[Stored items]
* * * * *

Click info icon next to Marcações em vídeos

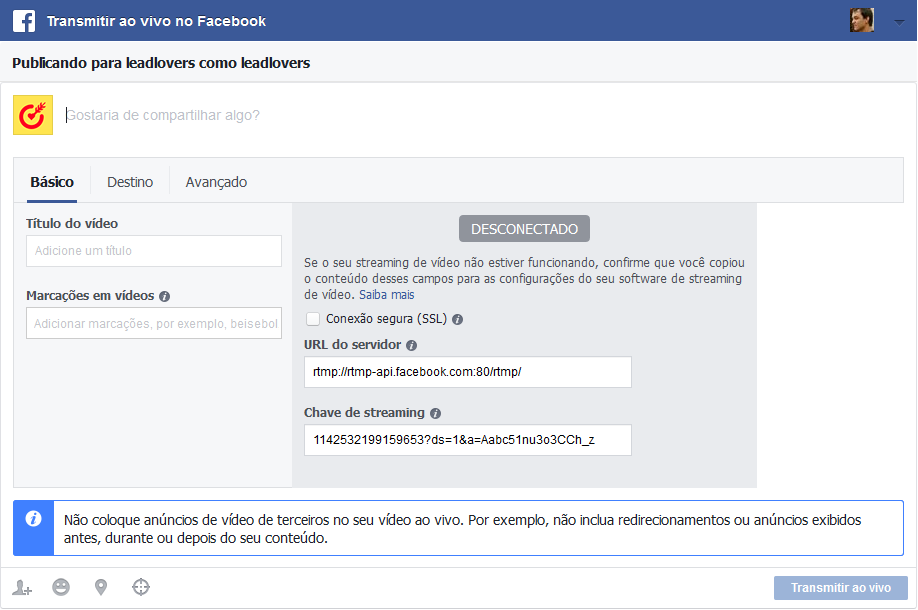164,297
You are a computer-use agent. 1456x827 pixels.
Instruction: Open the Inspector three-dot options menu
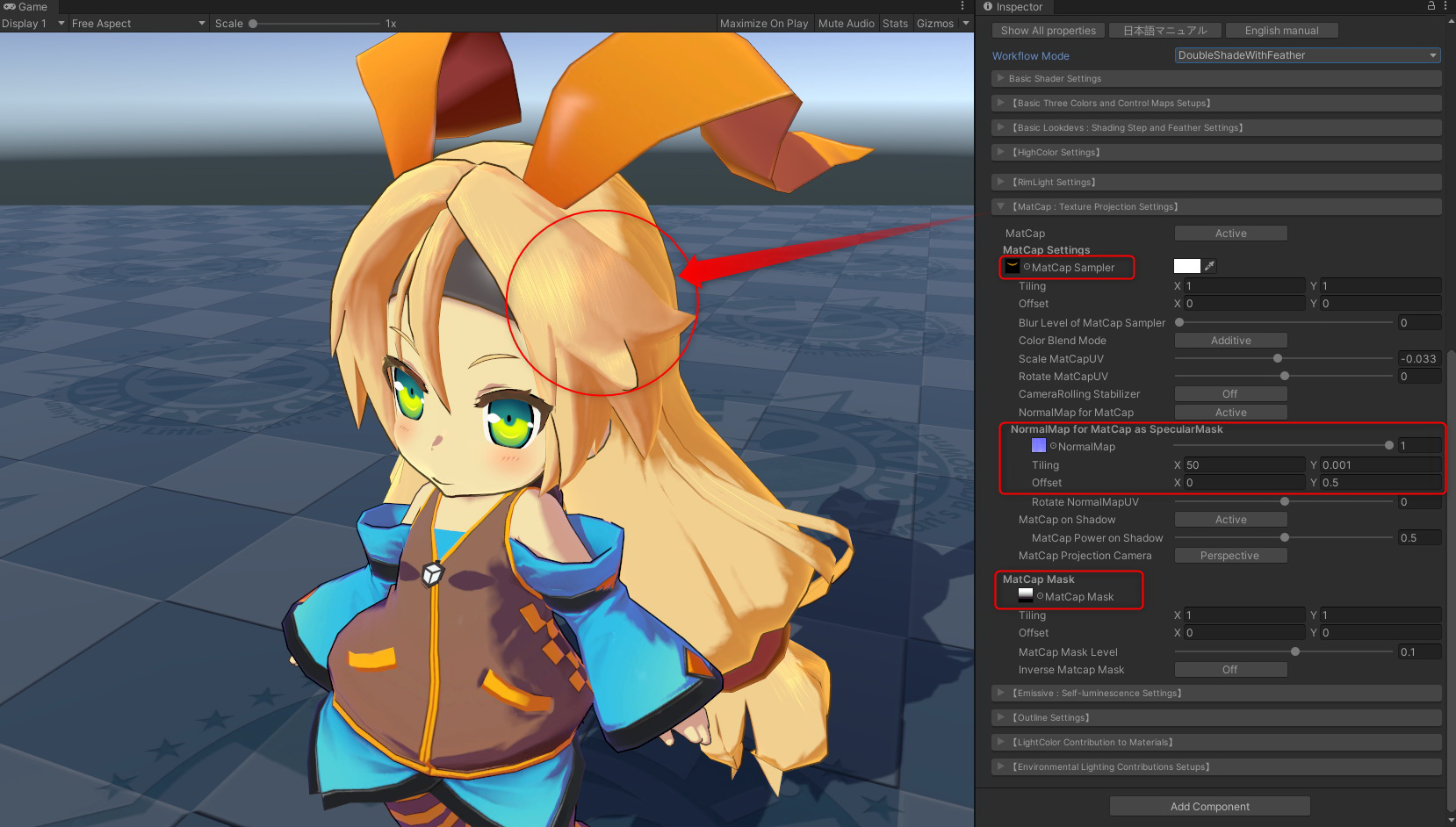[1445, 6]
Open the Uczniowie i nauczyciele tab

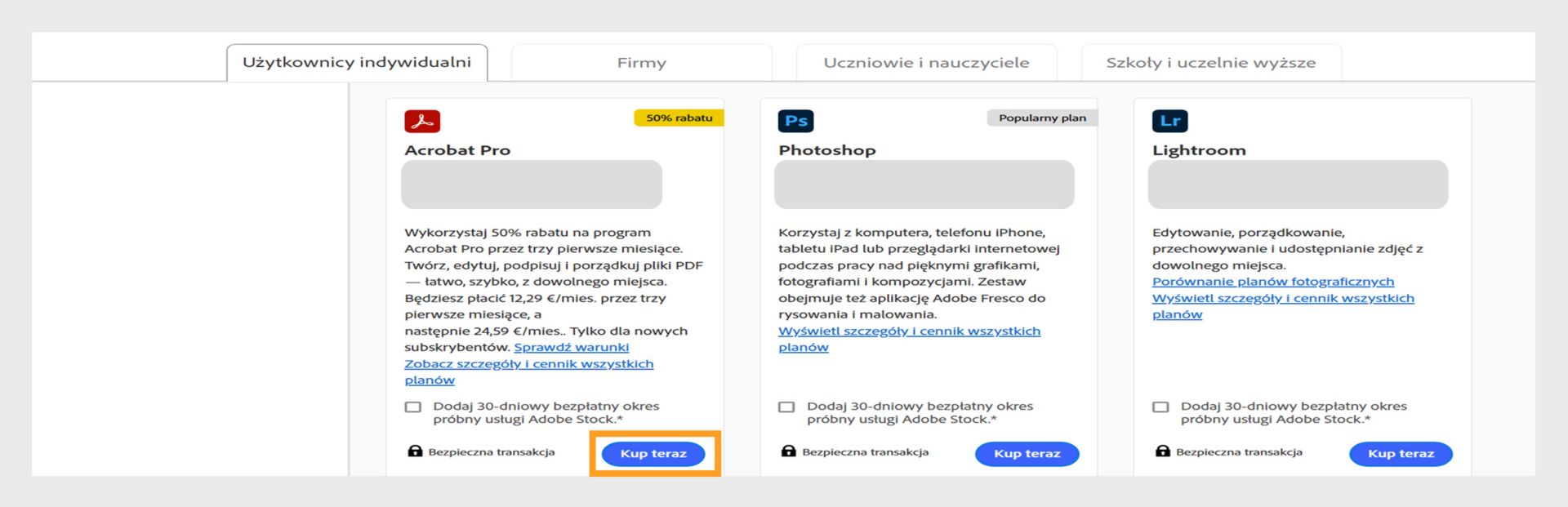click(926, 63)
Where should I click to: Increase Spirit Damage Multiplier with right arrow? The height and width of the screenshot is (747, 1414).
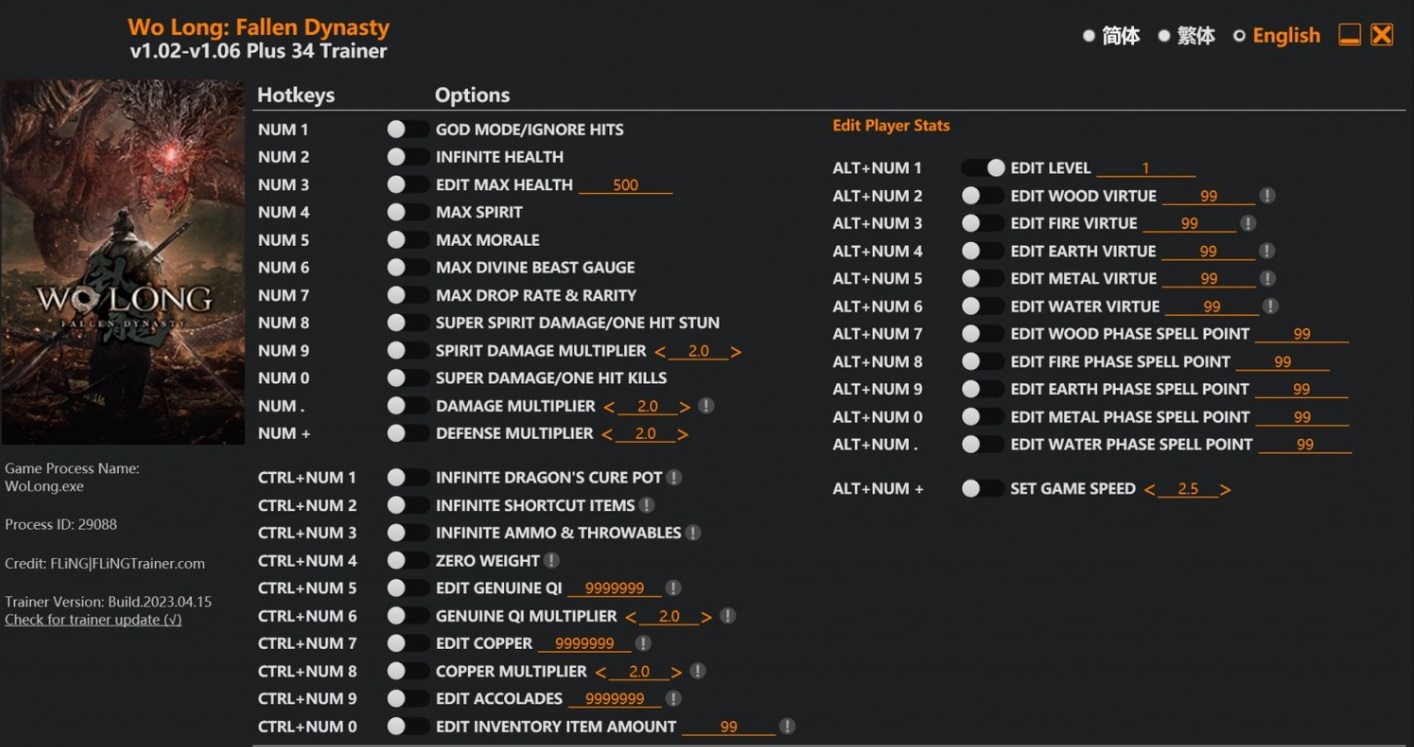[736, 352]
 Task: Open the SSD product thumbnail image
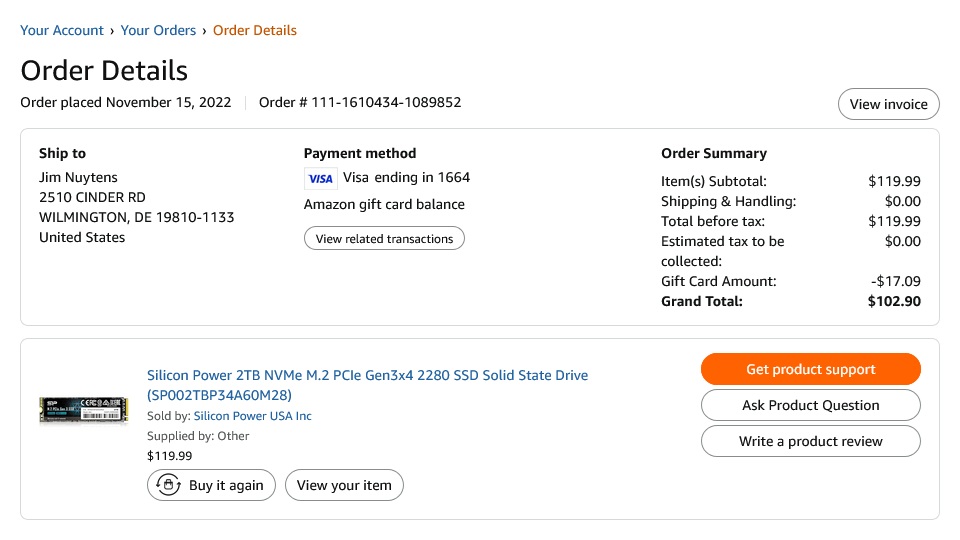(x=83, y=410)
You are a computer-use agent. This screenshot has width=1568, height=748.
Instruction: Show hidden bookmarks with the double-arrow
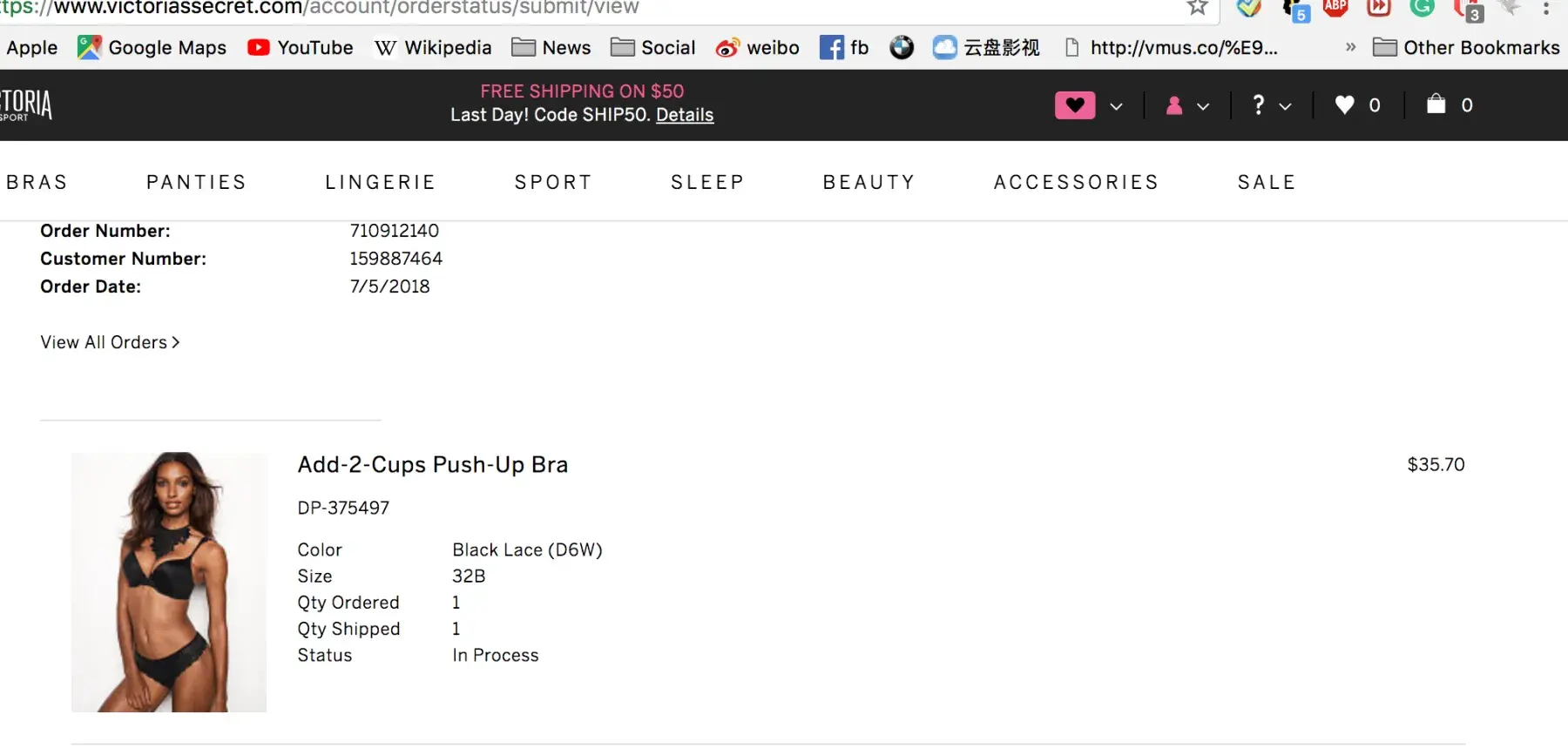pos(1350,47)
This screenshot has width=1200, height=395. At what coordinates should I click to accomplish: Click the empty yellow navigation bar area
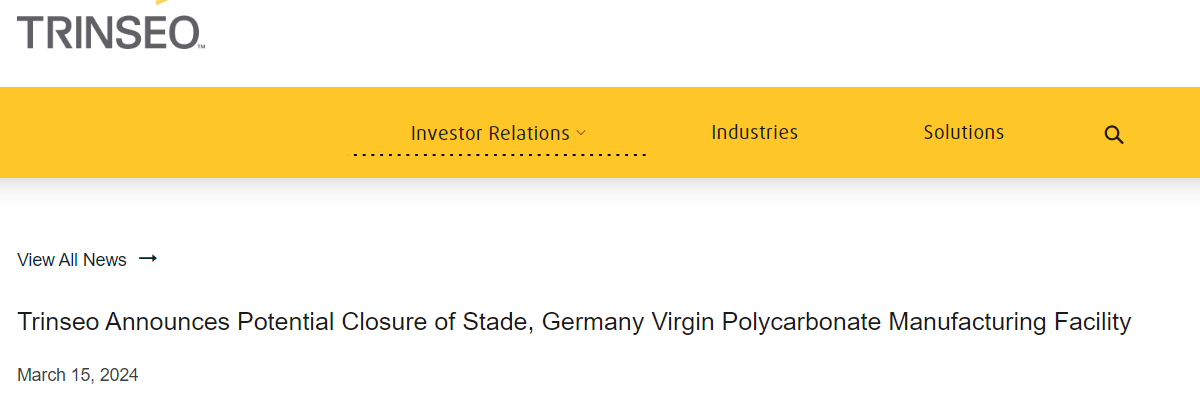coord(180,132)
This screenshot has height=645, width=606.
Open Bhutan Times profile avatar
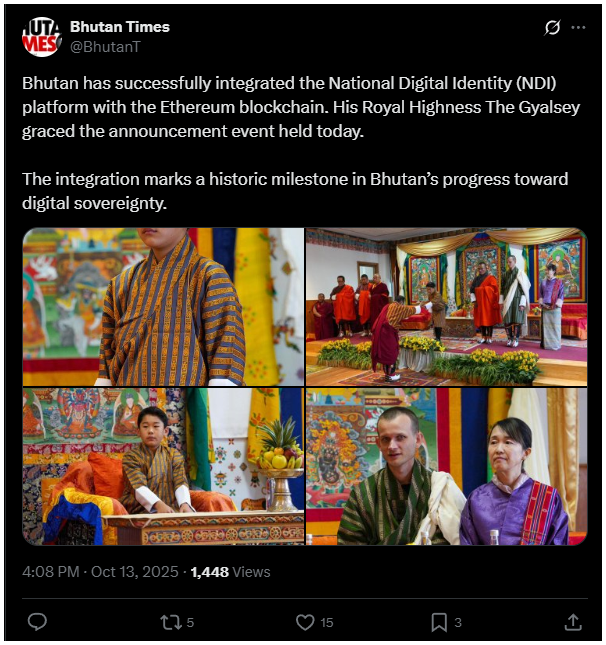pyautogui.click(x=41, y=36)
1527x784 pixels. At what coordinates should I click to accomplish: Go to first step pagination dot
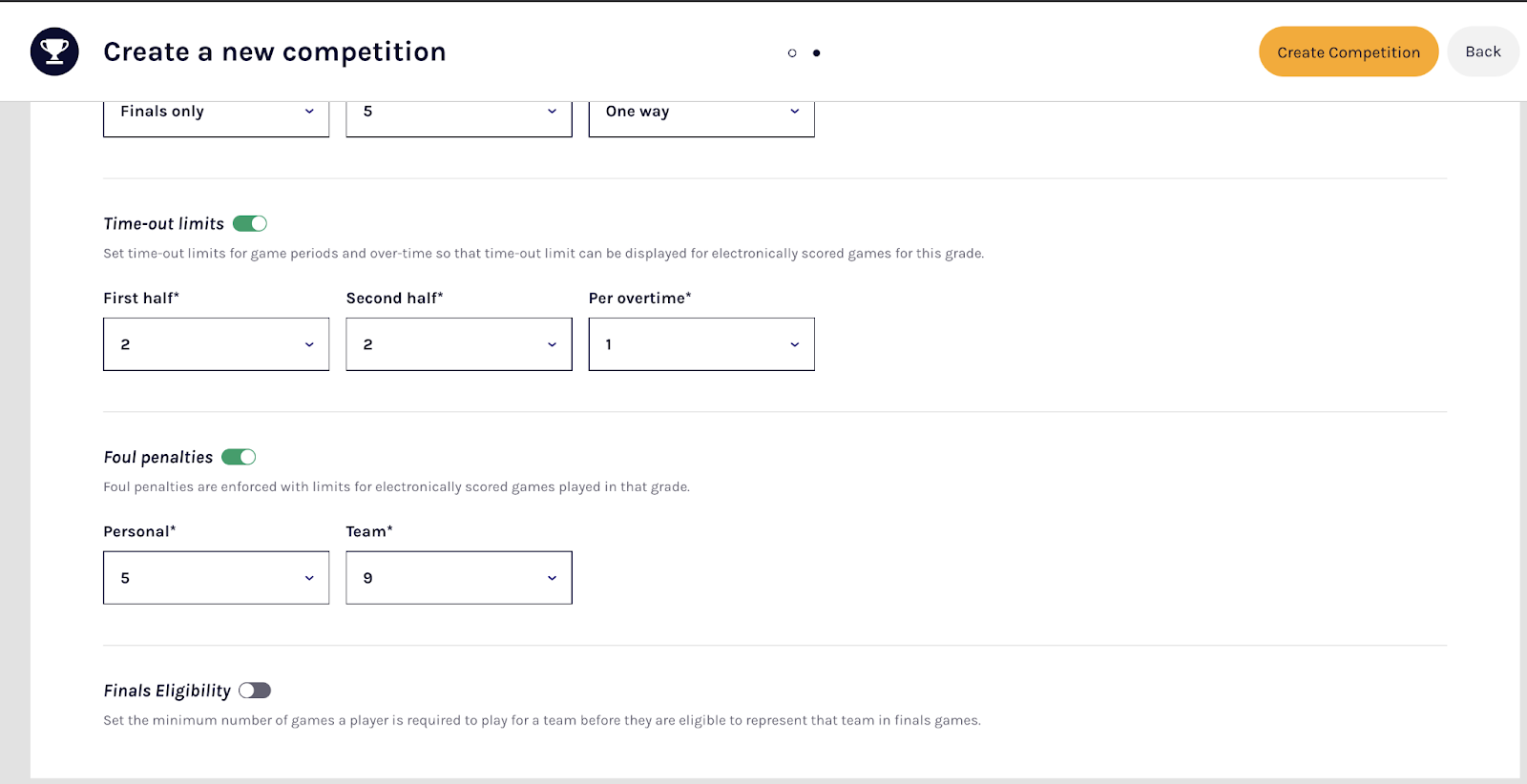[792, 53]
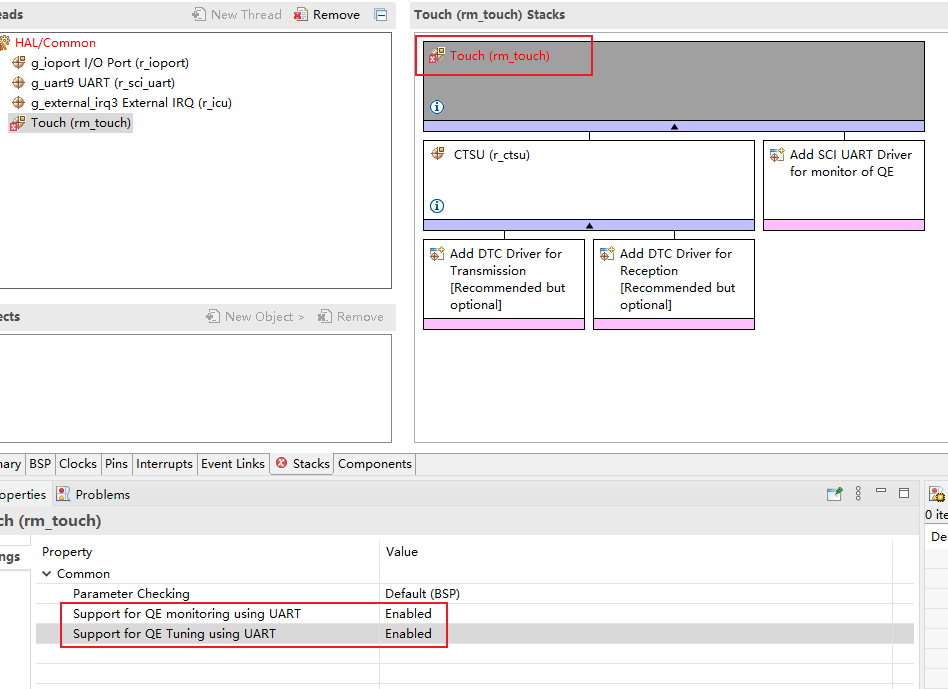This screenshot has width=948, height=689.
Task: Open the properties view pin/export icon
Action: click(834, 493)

* * * * *

__What the exercise asks__
For each line above that contains "agent", add one to a count, then state only the final number.

__Expected output__
2